An old man once told me that life is both more and less than we can possibly imagine. We carry out our existence, seemingly with a plethora of complications. Thinking, analyzing, judging, and toiling our minds away. We create an identity for ourselves, a mass of labels and materialistic stickers, and decide we are only going to view the world through a biased lens. We are preconditioned from childhood with a sense of “self” that allows us to judge situations and people on a personal level, and react in the best means of promoting self-preservation. This way of going about life can be useful as a tool, but not as the perfect means of understanding reality.

Sometimes, humans are capable of losing touch with the fundamental aspects of life. Sometimes, we fail to grasp the true essence of what it means to be living, breathing, and experiencing the awe of simple existence. Remember, we are all embodiments of impermanence, such as the leaves the fly together in a gust of wind. Sometimes we place too much emphasis on the time we are alive and forget that the universe still persists after we are long gone. Death before death is the true purpose of our existence. To abolish our simple and flawed perception of a personal life, and to realize the much greater picture is the ultimate goal.

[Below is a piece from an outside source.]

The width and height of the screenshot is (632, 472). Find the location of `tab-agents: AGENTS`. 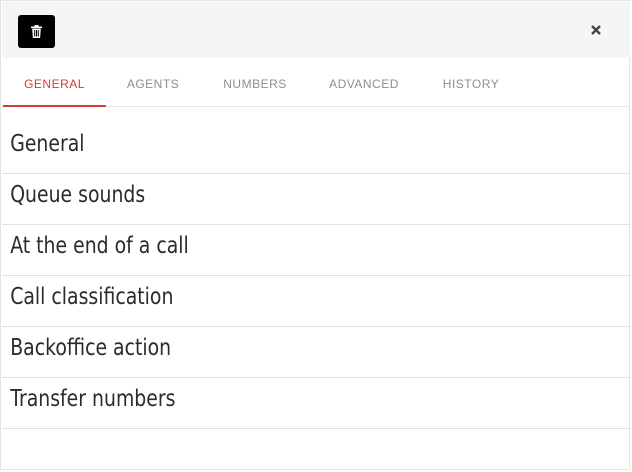

tab-agents: AGENTS is located at coordinates (153, 83).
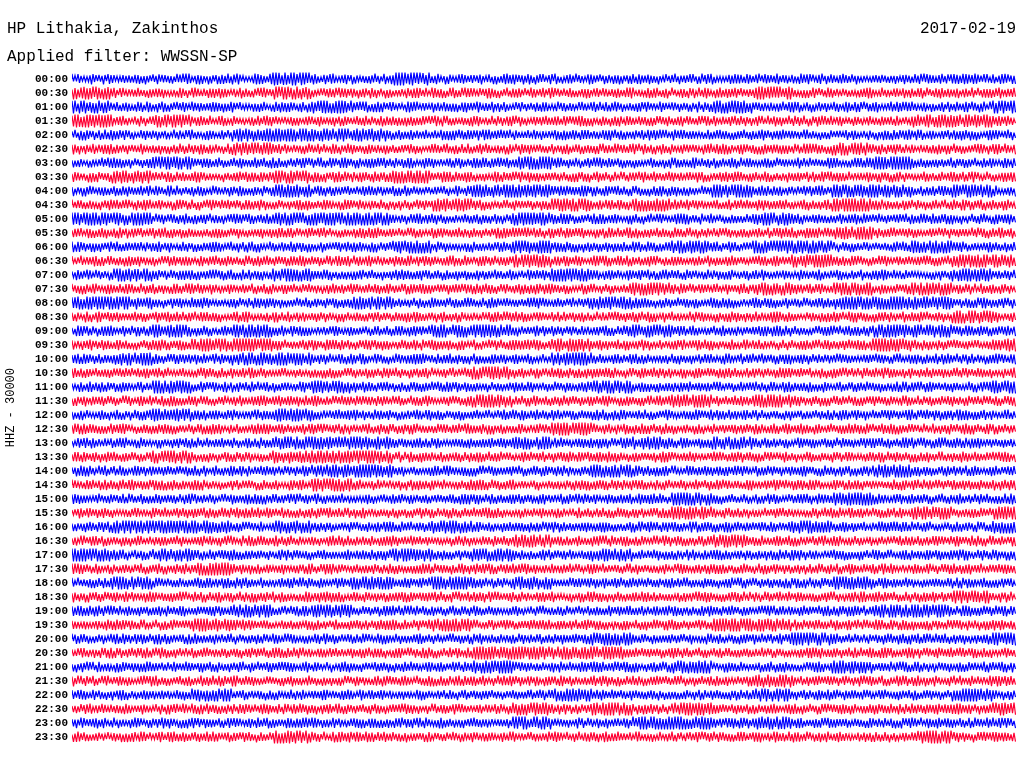  What do you see at coordinates (52, 373) in the screenshot?
I see `time-label: 10:30` at bounding box center [52, 373].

In a sense, the Eastern sages were correct; we are all interconnected, we are One. Even if humanity is not linked by some cosmic, mystical force, we are linked by the everyday moments of life.  Everything we do and everything we say has an impact on countless individuals around us. Our words and actions have an altering effect on the proceedings to come, and our future can change drastically because of it. This broader outlook of cause and effect relationships is vital if we are to transcend egotism and experience reality in its true, unfiltered state.

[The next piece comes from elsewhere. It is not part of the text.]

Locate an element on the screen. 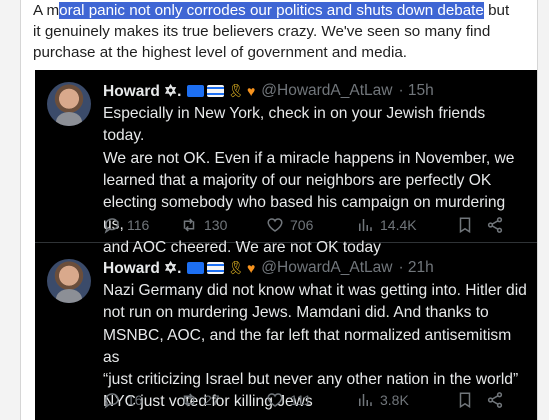 This screenshot has height=420, width=549. views-count: 14.4K is located at coordinates (398, 225).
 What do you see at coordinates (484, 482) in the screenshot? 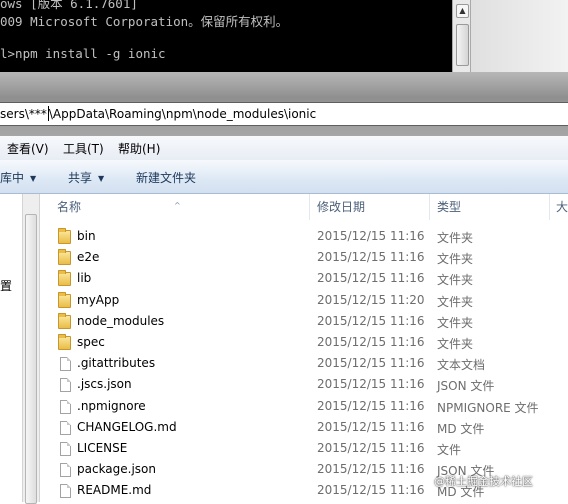
I see `watermark-text: @稀土掘金技术社区` at bounding box center [484, 482].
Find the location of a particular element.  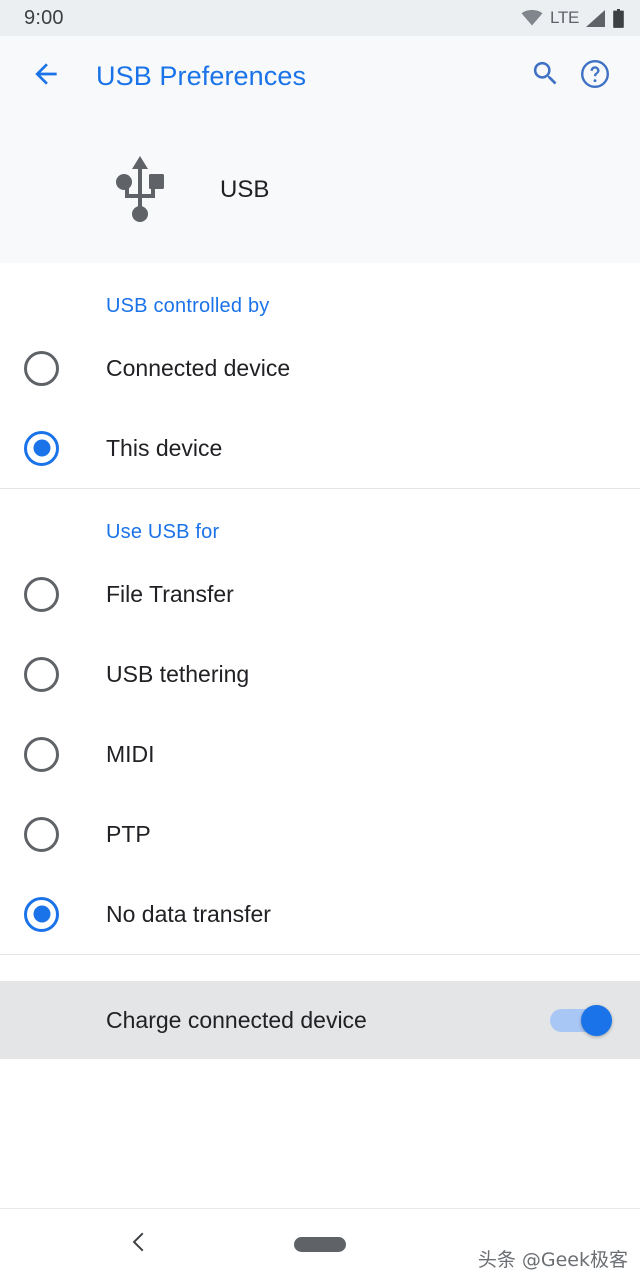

Our goal in life is to live with integrity. To walk, talk, breathe, and create in utter honesty of our true being. Understanding the greater relationships in life allow one to be true to themselves, and the people they care about. We all have a greater man inside, and he has never abandoned us, regardless of the insanity we are capable of. This man is not your identity, but your state of being, for identity is an exterior construct. Through this state, we are capable of reveling in the awe of riding the wind. We are capable of appreciating the unsolved mysteries of the universe and knowing what true love really means. My final question: have you found YOUR greater man?